TASK TO CARRY OUT
Please reproduce each of the records below word for word, leaving the pictures out of your answer.

[BEGIN]

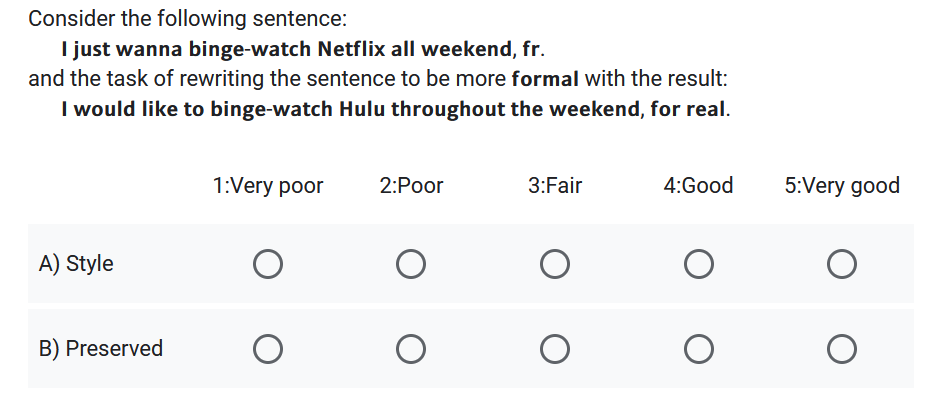928x403 pixels.
Task: Click the "1:Very poor" column header
Action: point(268,186)
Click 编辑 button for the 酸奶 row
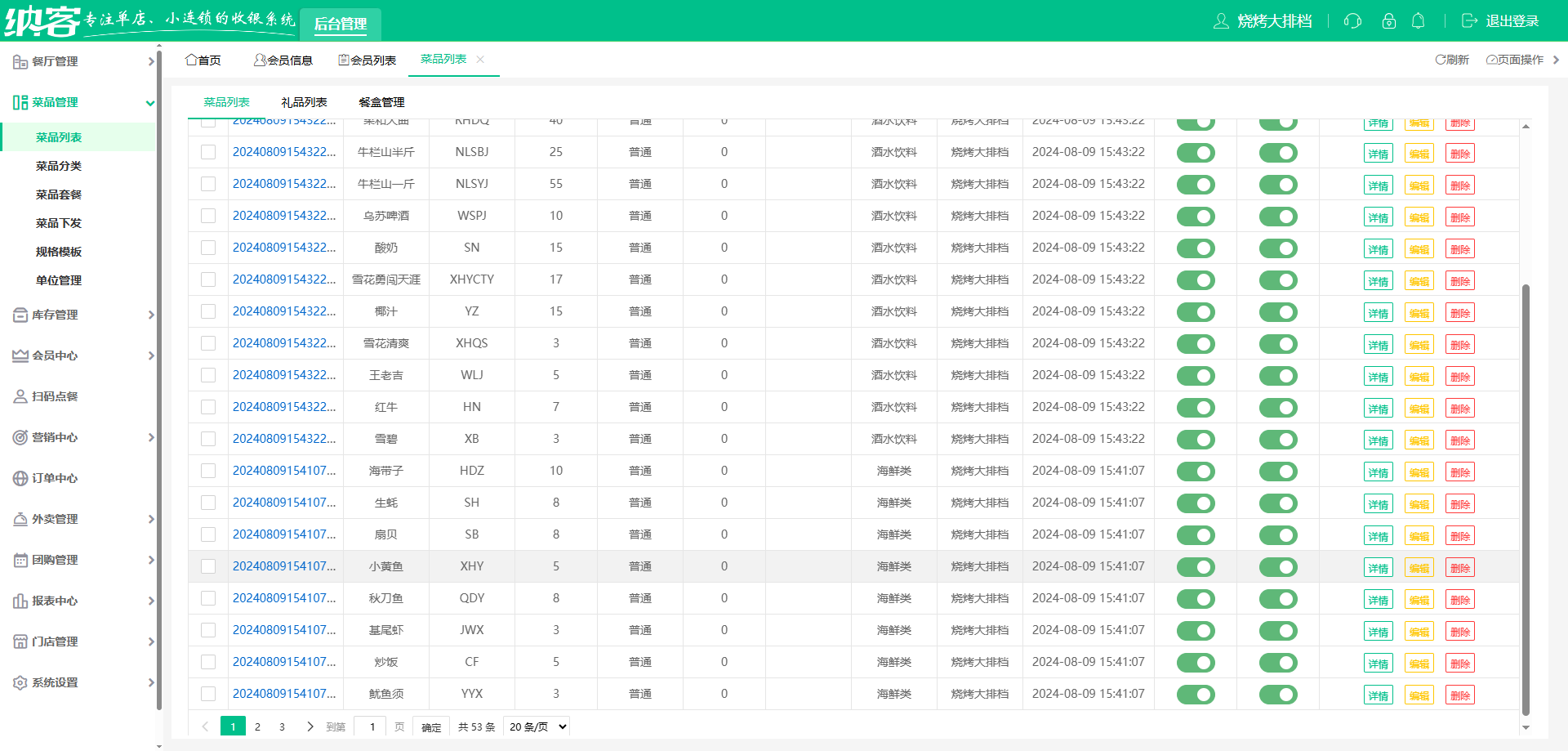Screen dimensions: 1568x751 [x=1419, y=249]
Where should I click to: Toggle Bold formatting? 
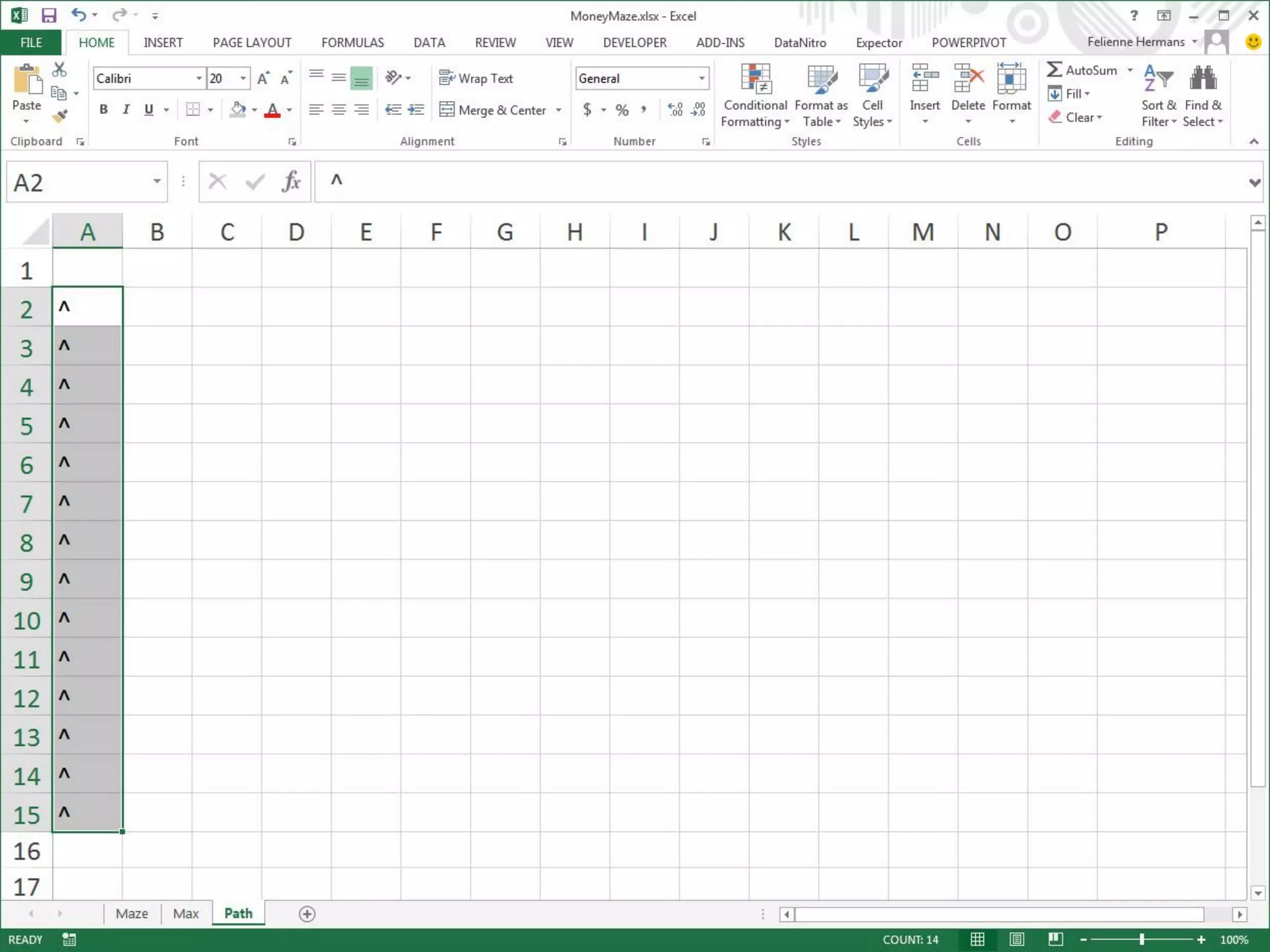[x=104, y=110]
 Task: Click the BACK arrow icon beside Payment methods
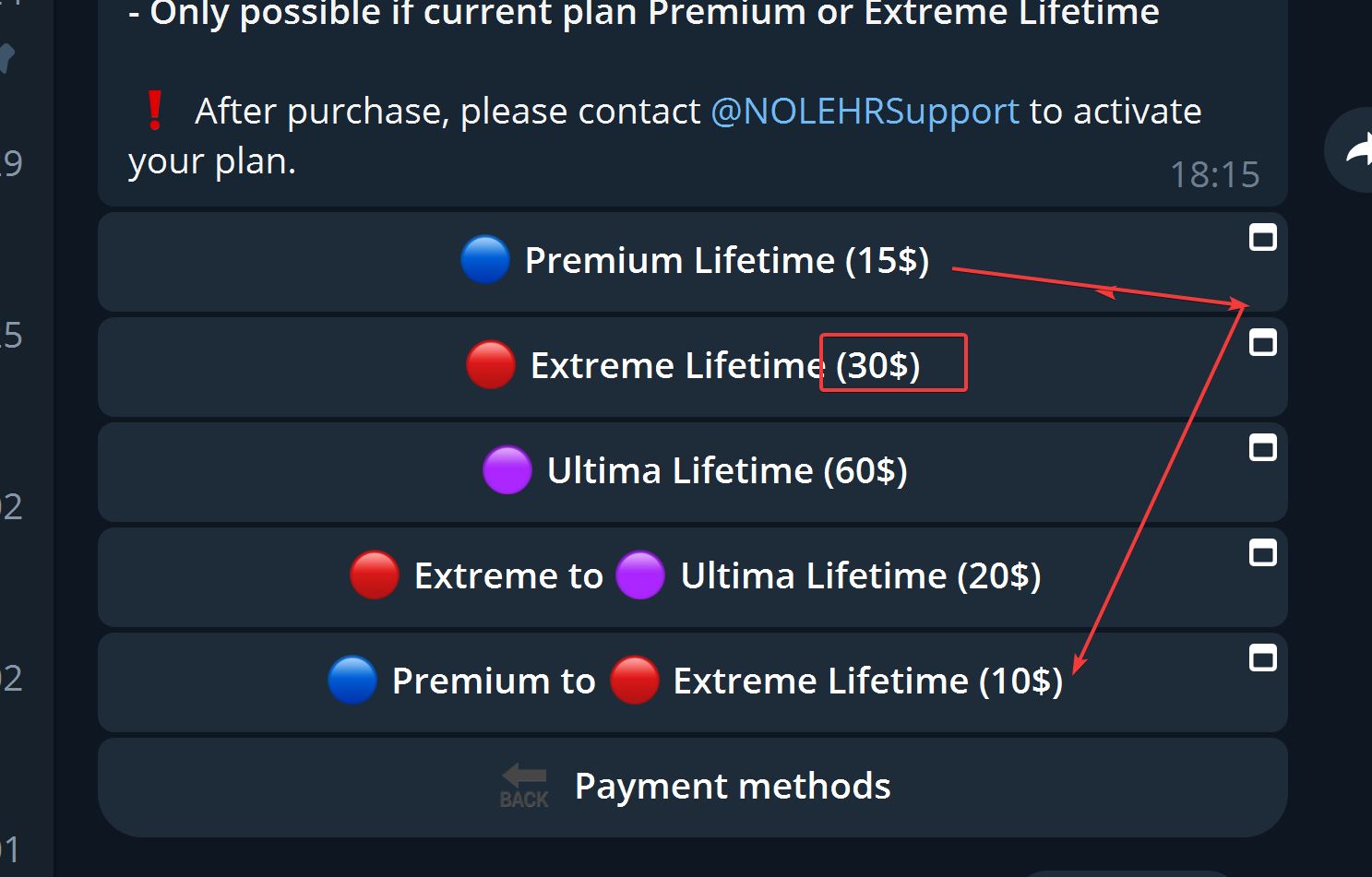coord(524,786)
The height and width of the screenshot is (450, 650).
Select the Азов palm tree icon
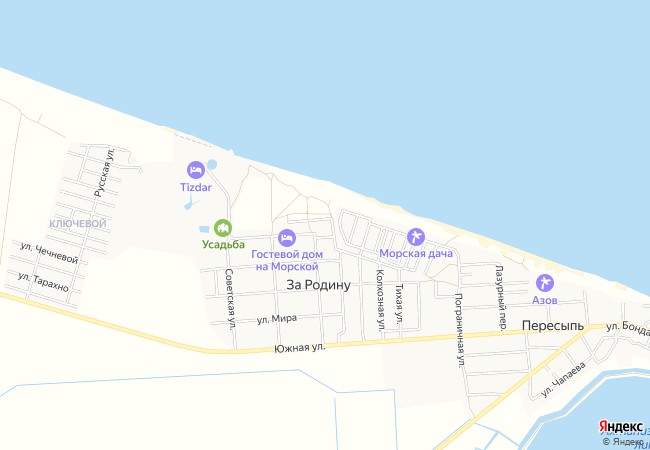point(545,283)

[END]

SOLUTION BELOW
928x403 pixels.
Task: Click the "1:Very poor" column header
Action: point(268,186)
Click 编辑 button for the 酸奶 row
Screen dimensions: 1568x751 [x=1419, y=249]
Where should I click to: Toggle Bold formatting? 
[x=104, y=110]
 Task: Click the BACK arrow icon beside Payment methods
coord(524,786)
The height and width of the screenshot is (450, 650).
Select the Азов palm tree icon
point(545,283)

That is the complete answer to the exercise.